ゲイリー・パドルズは生まれつきの病気で体が異様に小さい人だ。
いわゆる「見世物小屋」にいるような、子供の体に大人の顔が乗っているような人間で、もちろん、この人も社会から想像できないほど虐げられてきたと思われる。歩くだけで笑われるような存在なのだから。
その人とアーサーは一緒に仕事をしていたが、同じ同僚に二人とも
バカにされ続け1作目でアーサーに殺される。
その場にいたのがゲイリー・パドルズだった。
今回検察側の証人として呼ばれたパドルズは殺人を目撃し、あれはまぎれもなくアーサーであった、でもピエロの変装をしていたことを証言する。

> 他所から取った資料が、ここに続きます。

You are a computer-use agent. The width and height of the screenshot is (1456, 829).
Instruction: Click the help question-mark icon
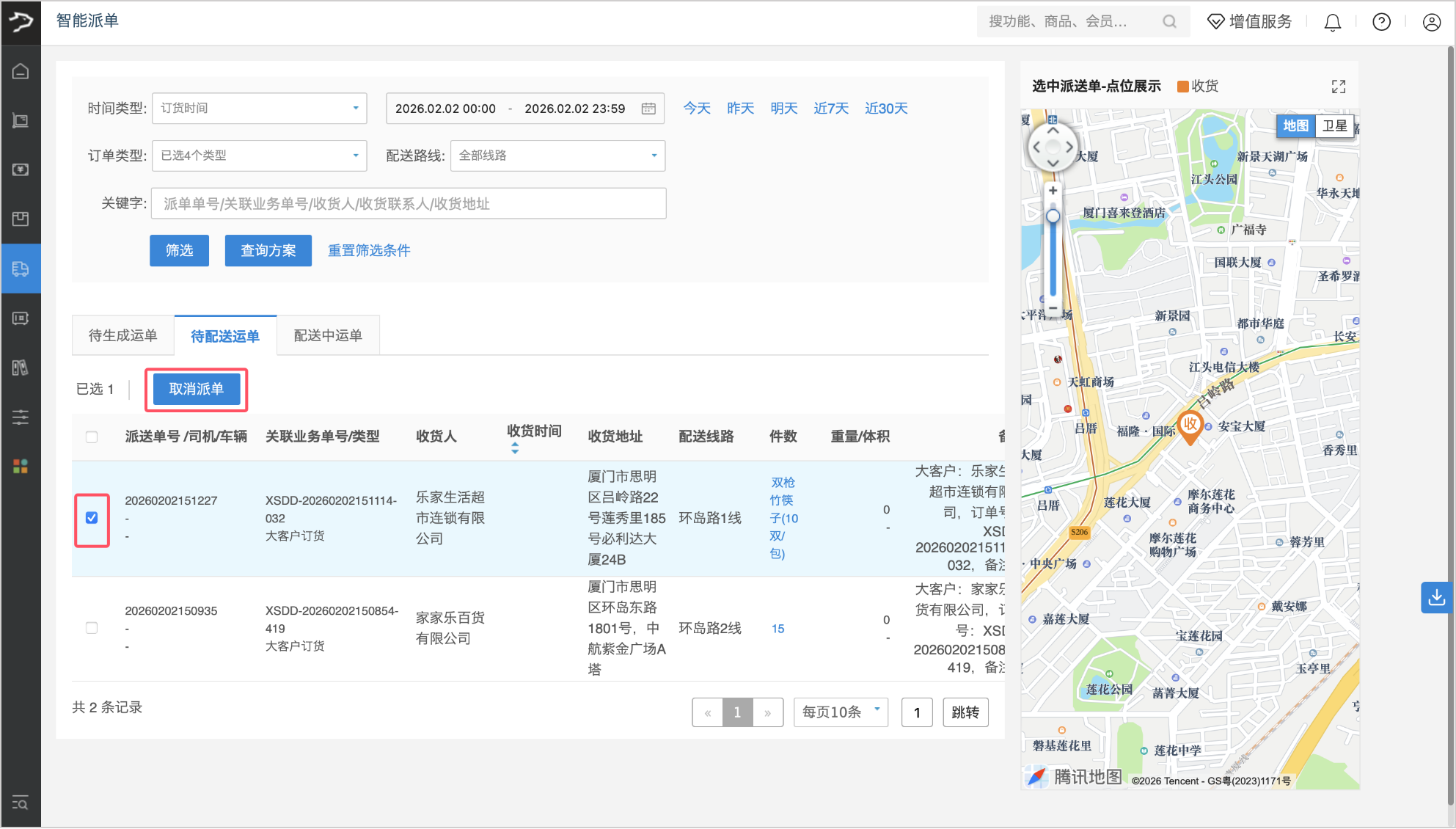pos(1381,22)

「アーサー色が強いジョーカー」「アーサーのなりをひそめたジョーカー」
「だいぶ振り切ってるジョーカー」ただ「アーサー」にすぎない「アーサー」。色々いたけれど、ゲイリー・パドルズと対峙したその人は
ジョーカーになりたかったアーサーだったと思う。
まともに対峙することができないから、なんだかこの時の言葉遣い、声色、態度全部おかしい。
そんなことどうでもいいじゃん、ということをやたらと掘り下げて
核心部にいくことができない。
たぶんそれはパドルズが知っているアーサーの本当の優しさと
パドルズとアーサーが抱える、共有の悲しみ、なんて言葉では言い表せられない悲しみと、孤独と、全て自分で認めたくない物をパドルズが正面から見せてくるからだ。

狂気しかない世界で唯一狂気じゃなかったパドルズ。これは1回目に見た時から変わらない感想だけれど、この人がアーサーに「僕はアーサーにすぎない」と思わせたんだと思う。

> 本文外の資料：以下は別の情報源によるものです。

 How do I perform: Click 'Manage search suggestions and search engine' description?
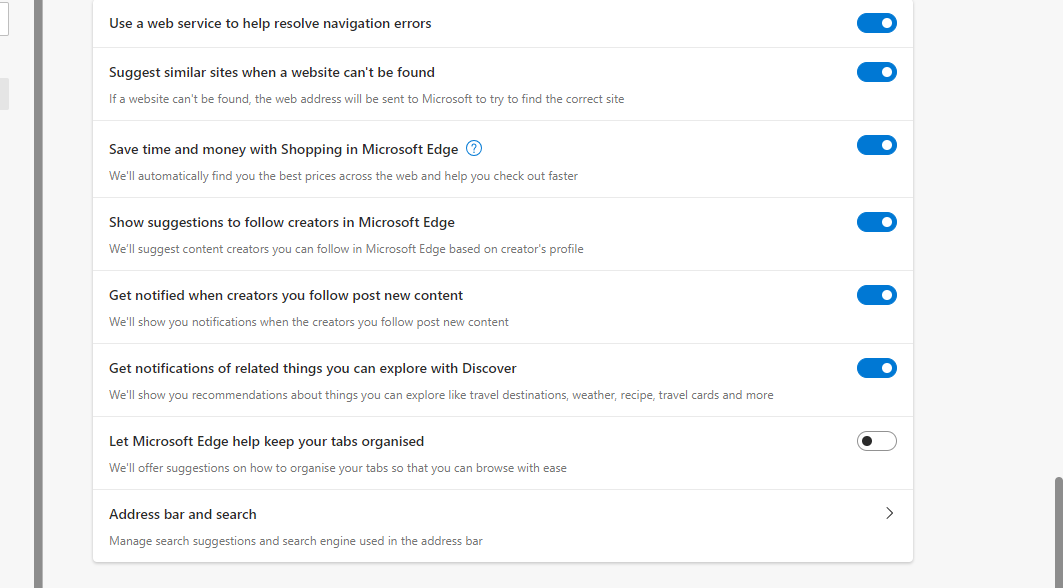point(296,541)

アーサーはついに「ジョーカーはいない」と認めてしまう。
それはたぶんゲームオーバーと同義語のような気がする。
全てが去ってアーサー、煙草を吸わないアーサーに戻る。優しい微笑みを
たたえるただのアーサーだ。でも、それで狂気の世界から解放されたわけではない。狂気は常にそばにあり、そして狂気と正気には実は境目はなく
常に混在していて、それは私も含めて社会ってそういう風にできているのかなと思った。

というのはやっぱり、この映画を3回も、しかも1週間の間に3回もみてしまう私に「狂気」がないとは思えないから。
何かにハマる。沼る。それもある意味狂気であり、
またそれを認めると楽になるのだけれど、認めるまでには相当な勇気と覚悟が必要だということがわかった。

ジョーカー:フォリアドゥの「フォリアドゥ」というのは精神疾患の名前らしく「二人狂い」という意味らしい。この場合アーサーとリーになるのだろうけど、どうかなーーと私は思う。狂っているというよりは「狂いたかった」なのか、狂っているとすれば上述の通りパドルス以外は全員狂っているような映画なので「二人」ではない気もするけれど。

これを書いたのはあくまでも私が短期間でハマりにハマった映画の備忘録であるので、別にこの映画について解説したかったとか、意味はこうだとか述べたいわけではない。
内容はどうあれ、私が観た頻度がおかしいということがどうあれ
これほどはまる映画に出会えたことがとても嬉しい一週間でした。